Are Affirmative Action’s Days Numbered?
In June, the Supreme Court will rule on our nation’s unconstitutional practice of race-based discrimination in higher-ed admissions.
“Poverty and huge intergroup differences in income are serious matters,” wrote the great Thomas Sowell, “whether or not discrimination is the cause, and whether or not affirmative action is the cure. Yet any attempt to deal with these very real disadvantages must first cut through the fog generated by a vision more powerful than its evidence.”
Sowell wrote that in his smallish 1984 book Civil Rights: Rhetoric or Reality? marking the 20th anniversary of the passage of our nation’s landmark Civil Rights Act. Nearly 30 more years later, affirmative action may finally be ready for the ash heap of history.
Last October, the Supreme Court heard oral arguments in Students for Fair Admissions v. Harvard College and SFFA v. University of North Carolina, both of which challenge the racially discriminatory admissions practices of their respective schools.

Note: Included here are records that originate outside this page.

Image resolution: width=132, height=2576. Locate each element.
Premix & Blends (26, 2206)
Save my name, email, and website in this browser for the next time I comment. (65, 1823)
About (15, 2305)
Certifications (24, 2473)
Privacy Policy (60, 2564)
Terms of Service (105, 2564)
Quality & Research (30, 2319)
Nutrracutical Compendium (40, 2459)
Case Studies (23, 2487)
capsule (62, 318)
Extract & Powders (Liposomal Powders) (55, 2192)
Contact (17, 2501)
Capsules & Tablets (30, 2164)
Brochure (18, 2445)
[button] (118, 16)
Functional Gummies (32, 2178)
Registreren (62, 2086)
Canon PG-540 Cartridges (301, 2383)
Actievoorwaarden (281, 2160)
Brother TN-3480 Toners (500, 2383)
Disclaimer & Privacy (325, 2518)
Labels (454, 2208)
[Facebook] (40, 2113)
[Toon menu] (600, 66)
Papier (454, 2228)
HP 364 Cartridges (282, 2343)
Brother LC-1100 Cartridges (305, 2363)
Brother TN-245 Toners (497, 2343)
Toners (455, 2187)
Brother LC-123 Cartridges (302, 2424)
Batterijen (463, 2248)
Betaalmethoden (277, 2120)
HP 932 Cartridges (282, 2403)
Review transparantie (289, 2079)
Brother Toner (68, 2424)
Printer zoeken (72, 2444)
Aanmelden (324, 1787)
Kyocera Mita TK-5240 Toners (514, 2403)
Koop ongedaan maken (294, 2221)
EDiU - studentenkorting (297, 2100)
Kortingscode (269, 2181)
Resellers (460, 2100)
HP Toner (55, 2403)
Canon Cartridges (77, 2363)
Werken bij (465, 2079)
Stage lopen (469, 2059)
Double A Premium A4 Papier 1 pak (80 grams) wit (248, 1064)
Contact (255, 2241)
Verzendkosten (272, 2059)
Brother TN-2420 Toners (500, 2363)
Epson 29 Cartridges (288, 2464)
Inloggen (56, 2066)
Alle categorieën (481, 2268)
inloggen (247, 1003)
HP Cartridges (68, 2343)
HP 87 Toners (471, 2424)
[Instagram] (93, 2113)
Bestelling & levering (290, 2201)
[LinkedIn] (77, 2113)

How bad has it gotten? One statistical analysis from the North Carolina case noted that an out-of-state Asian American has only a 6.5% chance of admission compared to 57.7% for an equally credentialed black. Another analysis found that a white out-of-state male with a 10% chance of admission would have his odds improve to 98% if he were black.
Whatever one thinks about affirmative action, this much is undeniable: It’s one of the most effective euphemisms ever devised. If you disagree, try to come up with a sweeter sounding way to say “race-based discrimination.”
As Jason Riley, Sowell’s biographer, writes in City Journal:
It’s true that some polls over the years have shown support for “affirmative action,” but this typically reflects artful wording of the question or not defining the term in any detail. In a 2013 New York Times survey, for example, 53 percent of respondents favored “affirmative action programs for minorities in college admissions and hiring,” but the story immediately added that “other surveys that frame the question in terms of giving minorities ‘preference’ find less support.” Which is to say that the more accurately you describe “affirmative action” as it is practiced, the worse it polls.
This politically charged term entered the American lexicon in 1961, when, in John F. Kennedy’s Executive Order 10925, he called on government contractors to “take affirmative action to ensure that applicants are employed and that employees are treated during employment without regard to their race, creed, color, or national origin.”
Without regard. Thus, the affirmative action of 1961 has been turned completely on its head. For decades now, these discriminatory policies have taken from one group and given to another.
So: Is the Supreme Court finally committed to colorblindness? Finally committed to striking down the age-old scourge of racial discrimination? Finally committed to insisting that Americans are to be judged, as Dr. Martin Luther King dreamed, not by the color of their skin but by the content of their character?
As Riley writes: “The Supreme Court’s job in the Harvard and University of North Carolina cases is to determine the constitutionality of race-conscious admissions. That shouldn’t be a hard call if the words of the Constitution and Civil Rights Act of 1964 mean what they say. Affirmative-action policies may have been well-intentioned, but intentions matter less than results. In practice, racial preferences have proved unpopular, polarizing — and ineffective, to boot. It’s time to end them.”
Fifteen years ago, this nation elected a young, charismatic, and woefully inexperienced mixed-race president — the son of a white mother and a black father. That man’s middle name was “Hussein,” no less, and his voting record made him the most liberal member of the U.S. Senate. Four years after that, we reelected him. If ever a nation’s actions had proven that it no longer needed to exercise government-sanctioned race-based discrimination, this was it.
When, in 1978, the Supreme Court upheld a “limited” (read: unlimited) version of affirmative action in Regents of the University of California v. Bakke, liberal Justice Harry Blackmun — who’d written the High Court’s worst-ever majority opinion in Roe v. Wade five years earlier — wrote, “In order to get beyond racism, we must first take account of race.”
How wrong he was.
That our leftist colleges and universities still feel a need to discriminate against certain races in their admissions processes is an un-American, anti-constitutional disgrace. It’s long past time to reject Justice Blackmun’s bad advice and make good on what Chief Justice John Roberts said 16 years ago in his plurality opinion in Parents Involved in Community Schools v. Seattle School District No. 1: “The way to stop discrimination on the basis of race is to stop discriminating on the basis of race.”
Let’s hope that one day late in June, the Supreme Court finally gets it right.